- **What to produce**
When a line in the entries contains the word "arrow", copy that line in full.

- **Provided information**
+ + +

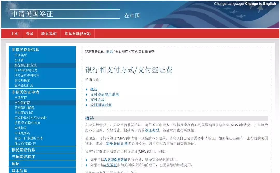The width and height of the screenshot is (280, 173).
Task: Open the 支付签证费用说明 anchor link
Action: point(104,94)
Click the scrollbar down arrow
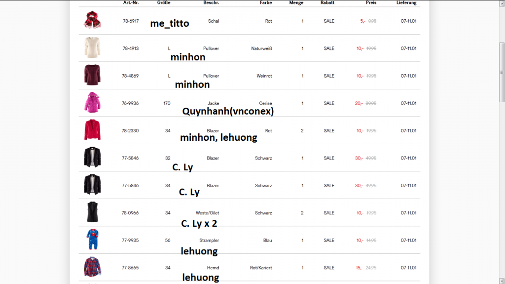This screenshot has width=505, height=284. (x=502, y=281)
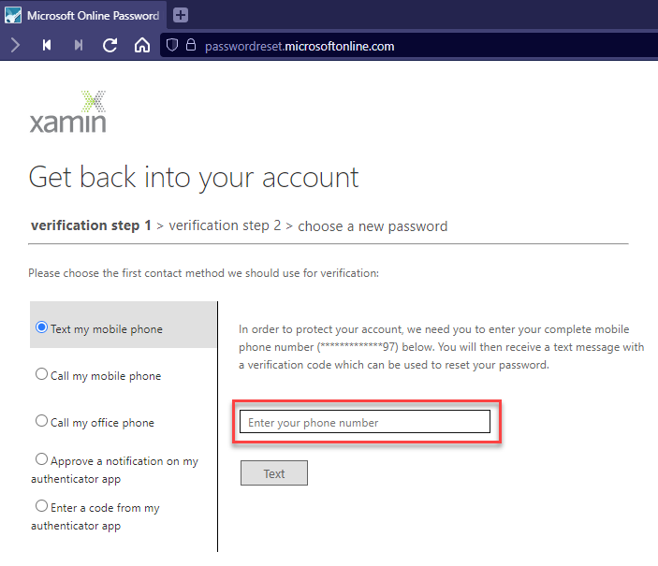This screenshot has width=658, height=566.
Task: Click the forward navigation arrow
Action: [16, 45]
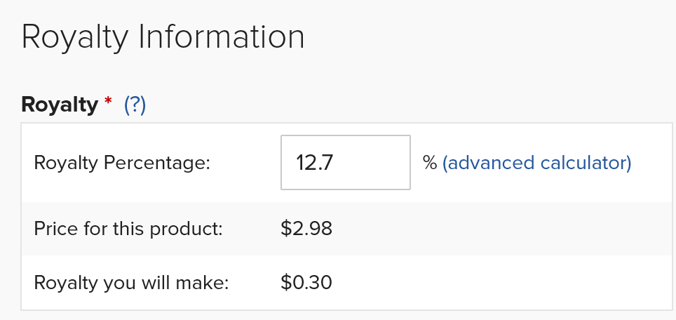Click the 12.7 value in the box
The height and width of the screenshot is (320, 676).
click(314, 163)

+ + +

- **Result of this task**
Click the scrollbar down arrow
Task: Click the forward navigation arrow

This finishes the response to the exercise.